Government policies require agencies to destroy hard drives and other data-carrying media before they send their obsolete gear to recyclers like WV Technologies, but it doesn’t always happen that way.

Disposal tasks are often delegated to overworked IT staff, who are already tied up with myriad other duties and can easily overlook the many places in a computer where important data is stored – including one or more hard drives; SSD drives; SD cards left inserted in slots; CD-ROM disks; tape backups; and other devices.

Agencies “think they’re doing the right thing,” Gruber said, “but they’re trusting a human to follow a process.”

If those storage media make their way into the wrong hands, they can not only compromise sensitive government information – but can expose operational data, such as network router maps and voice-over-IP configuration details, that could be exploited to facilitate a larger cybersecurity attack.

One shipment of 200 old IP phones, he said, still had configuration information that meant “I could call you from the IP phone and it would come up with [the original user’s] name”.

Top-secret destruction

Government agencies regularly auction off their old equipment as part of their equipment lifecycle management processes, with firms like Grays Online and AllBids and Pickles Auctions offering thousands of old laptops, tablets, and other devices every week.

WV regularly buys old equipment in auction lots, employing around 30 people – including a steady supply of Indigenous trainees that helped its parent Worldview Foundation become a finalist in the recent Supply Nation Supplier Diversity Awards.

Of these lots, Gruber says, “about 1 in 250 has data on it – which is insane, because they’re sending containers of this stuff offshore.”

With so much data leaking out of government agencies, properly finding and destroying data-bearing equipment is table stakes for WV Technologies, which advertises itself as “[delivering] certainty with purpose”.

For federal government agencies tasked with meeting the data-destruction requirements of the Protective Security Policy Framework (PSPF), comprehensive data destruction is a critical part of information security – but a glance at the strict requirements makes it clear why so few companies are allowed to handle information classified as SECRET and TOP SECRET.

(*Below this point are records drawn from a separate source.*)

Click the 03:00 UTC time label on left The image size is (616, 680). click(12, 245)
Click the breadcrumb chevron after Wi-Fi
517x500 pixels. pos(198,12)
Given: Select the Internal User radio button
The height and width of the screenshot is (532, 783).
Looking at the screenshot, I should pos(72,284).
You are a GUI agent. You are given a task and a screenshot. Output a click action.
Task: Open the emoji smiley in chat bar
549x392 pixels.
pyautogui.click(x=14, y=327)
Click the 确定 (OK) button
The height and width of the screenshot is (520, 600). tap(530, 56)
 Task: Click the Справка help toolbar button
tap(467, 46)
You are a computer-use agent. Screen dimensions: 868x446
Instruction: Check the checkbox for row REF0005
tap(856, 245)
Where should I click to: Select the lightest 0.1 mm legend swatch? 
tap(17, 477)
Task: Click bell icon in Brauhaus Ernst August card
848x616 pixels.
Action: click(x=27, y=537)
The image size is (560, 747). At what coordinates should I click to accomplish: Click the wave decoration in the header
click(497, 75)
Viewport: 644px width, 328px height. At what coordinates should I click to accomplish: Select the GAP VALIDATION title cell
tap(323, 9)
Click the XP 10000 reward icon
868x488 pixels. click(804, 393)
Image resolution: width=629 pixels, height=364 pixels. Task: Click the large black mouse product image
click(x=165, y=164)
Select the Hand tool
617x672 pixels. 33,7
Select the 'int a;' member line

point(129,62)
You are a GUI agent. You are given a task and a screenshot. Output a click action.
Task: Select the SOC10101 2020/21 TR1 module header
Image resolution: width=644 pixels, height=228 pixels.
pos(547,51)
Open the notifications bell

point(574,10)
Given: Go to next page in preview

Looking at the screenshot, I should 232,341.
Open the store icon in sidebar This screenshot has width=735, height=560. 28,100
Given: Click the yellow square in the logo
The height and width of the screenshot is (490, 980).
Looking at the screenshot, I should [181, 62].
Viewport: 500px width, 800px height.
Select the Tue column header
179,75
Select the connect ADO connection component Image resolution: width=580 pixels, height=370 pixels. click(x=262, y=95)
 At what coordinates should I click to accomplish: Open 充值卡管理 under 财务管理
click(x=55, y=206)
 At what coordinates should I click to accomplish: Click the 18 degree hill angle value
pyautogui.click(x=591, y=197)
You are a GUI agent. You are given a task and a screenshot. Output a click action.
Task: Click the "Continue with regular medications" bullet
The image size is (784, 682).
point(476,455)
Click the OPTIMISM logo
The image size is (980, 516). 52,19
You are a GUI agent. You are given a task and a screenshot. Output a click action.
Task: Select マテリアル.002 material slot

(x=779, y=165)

The PSPF and companion Information Security Manual spell out extensive requirements for the protection of sensitive classified information, including the need to physically shred paper documents and IT media into pieces no larger than 3mm – compared with 9mm for ‘Protected’ level information.

WV’s disintegrator cuts media into 2.38mm pieces – but with so much data being missed despite best efforts, he warns, the mass exporting of old Australian government equipment could easily facilitate the next major nation-state attack on Australian government agencies or companies.

“There’s a big focus on the front end of cybersecurity and stopping people getting into existing networks,” director Jamie Miller explains, “but the amount of data we intercept from government departments, defence contractors, law firms and a range of people [is amazing].”

“It’s very easy for someone from adversarial state actors to purchase from Australia – and if there’s not a process on the disposal side, the amount of information they could get is a lot.”